### Aufgaben
(1) Entscheide für jede der Aussagen (a) bis (c), ob sie mit dem Forenauszug übereinstimmt, und belege dein Ja oder Nein mit den ausschlaggebenden Worten aus dem Text, wörtlich zitiert.
(a) Nucleus sagt, auf dem Bild sei ein H50 als CPU-Kühler zu sehen.
(b) Darkside sucht eine Alternative zum Scythe Shuriken für seinen Mini-ITX-LAN-PC.
(c) Im ersten Beitrag wird der Tausch zu TT als Fortschritt bezeichnet.
(2) Bitte zitiere aus dem Forenauszug wörtlich den Abschnitt zwischen „## Darkside (23.“ und „ITX Lan PC.“, beide eingeschlossen.

### Gezeigter Auszug

Kann sein das sie es bei den teureren Modellen gegen TT getauscht haben(die Schläuche sehen danach aus) aber ich hab hier noch alte PC Action/Games Hardware rumliegen wo man das Teil ziemlich gut aufm Bild erkennt 

Wobei der Tausch zu TT eher n Rückschritt ist 

Edit: http://www.xmx.de/shop/product_info.php?products_id=3479
Bei dem Preis kann es nur der H50 Verschnitt sein


----------



## Nucleus (23. Februar 2010)

Auf dem Bild sieht man den CPU-Kühler - und das ist kein H50.

Wird wohl eine super Lösung von TT sein


----------



## Johnny the Gamer (23. Februar 2010)

@ Xylezz : Bei deinem verlinkten PC steht etwas von einer Asetek Wasserkühlung  Was ist das ??


----------



## Nucleus (23. Februar 2010)

Das ist das "Grundmodell" von dem er sprach - anscheinend basiert der H50 darauf.


----------



## einsA (23. Februar 2010)

also kurz gesagt.. h50 is spielerei


----------



## Darkside (23. Februar 2010)

Kann mir einer der den H50 hat mal den gefallen tun und den Abstand vom Board bis Oberkante CPU Kühler/Pumpe messen? Suche nämlich noch nach einer Alternative für den Scythe Shuriken in meinem Mini ITX Lan PC.

Gruß Darkside


----------



## ruyven_macaran (24. Februar 2010)

### Erfasste Daten
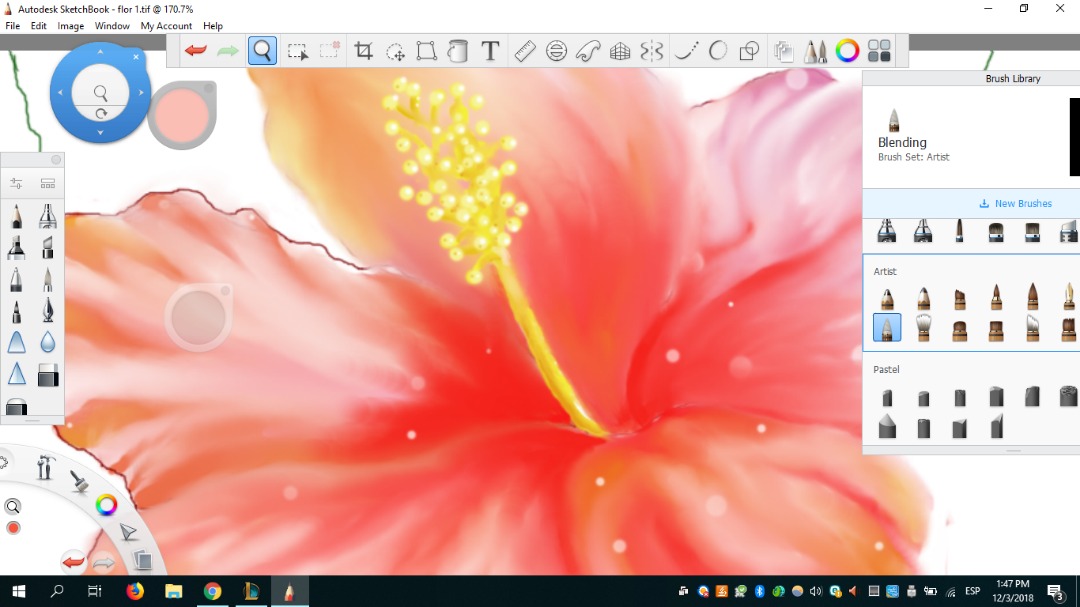Click the New Brushes download button
Viewport: 1080px width, 607px height.
tap(1015, 203)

### Musterlösungen
(1)
(a) Nein: „Auf dem Bild sieht man den CPU-Kühler - und das ist kein H50.“
(b) Ja: „Suche nämlich noch nach einer Alternative für den Scythe Shuriken in meinem Mini ITX Lan PC.“
(c) Nein: „Wobei der Tausch zu TT eher n Rückschritt ist“

(2)
## Darkside (23. Februar 2010)

Kann mir einer der den H50 hat mal den gefallen tun und den Abstand vom Board bis Oberkante CPU Kühler/Pumpe messen? Suche nämlich noch nach einer Alternative für den Scythe Shuriken in meinem Mini ITX Lan PC.